More important: However ethnically peculiar the district, one can argue that it provides an interesting parallel to the country as a whole: It went 55 percent for Obama as the president won 53 percent of the national vote in 2008.

In other words, NY-9 is a weird conventionally Democratic semi-swing district. And if PPP’s polling is to be believed, the bottom has fallen out for Obama there.

And independent voters (not Republicans) in the district gave Obama a favorability rating of only 29 percent in last week’s Siena poll, with an astonishing 68 percent saying they viewed him unfavorably

So, yes, a Turner win tonight is the result of several unique factors.

But it will also indicate that, even if professional pundits tell you to look away from this car crash because there’s nothing more to see here, Obama is in far worse trouble than even the bad national polls over the last month have suggested.

{NY Post/Matzav.com Newscenter}


12 COMMENTS

  1. I hope Turner wins, but there has been too much gloating before the election was decided. What will Mr. Podhoretz say if Weprin wins? We should vote and do what we can do, but no gloating even after the election, kal vachomer before.

  2. last but not least: the way it is written, making it sound as if TURNER WILL FOR SURE WIN is putting an ayin hara & can cause hashem to change the gezeira, lest people say we knew already what would happen.

    EVERYTHING IS UP TO HASHEM

  3. You have forgotten to mention that Weprin sponsered and voted for the bill legalizing same gender marriages which even for the B’nai Noach is forbidden. Weprin could had abstained and kept quiet on the issue but for an Orthodox Jew to be blatantly in favor of the bill which is certainly forbidden this is the reason not to vote for him as many Rabbonim and Roshei Yeshivos have signed their names to.

  4. The Rav of my congregation signed, among many other Rabbonim, the letter about Weprin. Yesterday we got an e-mail from [email protected] stating the following:
    You and your organization are being reported to the IRS for apparent violations of 501(c)(3) requirements.

    Those requirements state: “Under the Internal Revenue Code, all section 501(c)(3) organizations are absolutely prohibited from directly or indirectly participating in, or intervening in, any political campaign on behalf of (or in opposition to) any candidate for elective public office.”

    At this next link, you may view the IRS’s list of organizations recently to have had their 501(c)(3) status revoked:
    http://www.irs.gov/charities/charitable/article/0,,id=141466,00.html

  5. I find it funny that the MSM media is refusing to take note of the fact that a large number of Orthodox Jews refuse to vote for Weprin not because of Isreal per se but rather his repugnant behavior over the so-called marriage equality act recently passed.
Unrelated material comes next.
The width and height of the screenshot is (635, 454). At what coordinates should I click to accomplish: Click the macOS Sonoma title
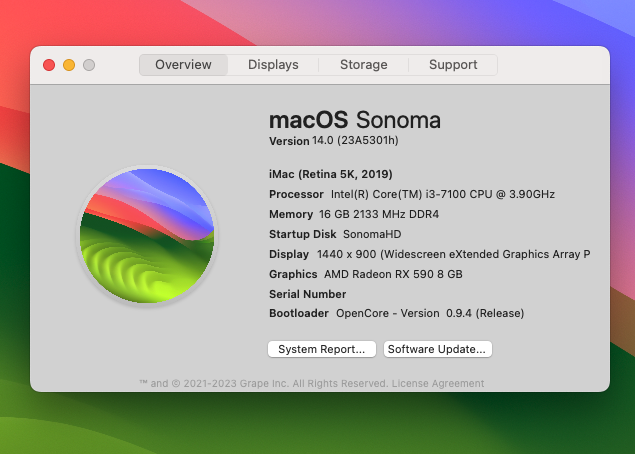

  6. Funny how the media can’t comprehend how abhorrent the notion of same-gender marriage is to Orthodox Jews. It’s all about Israel – which doesn’t make much sense since Weprin is also pro-Israel.

  7. I will vote for Turner because he has taken a stand against toaiva marriage. However, my community is telling us to vote for Goldfeder in a local race even though I saw a video of him saying he can’t impose his religious beliefs on others. This is obviously hypocritical and I will vote for his opponent who took a clear stand against toaiva marriage because she is roman-catholic. Shame on us speaking from both aides of our mouths. Additionally this website reported that Sheldon Silver directed 40,000 dollars to goldfeder’s campaign. Isn’t that reason enough to vote against him?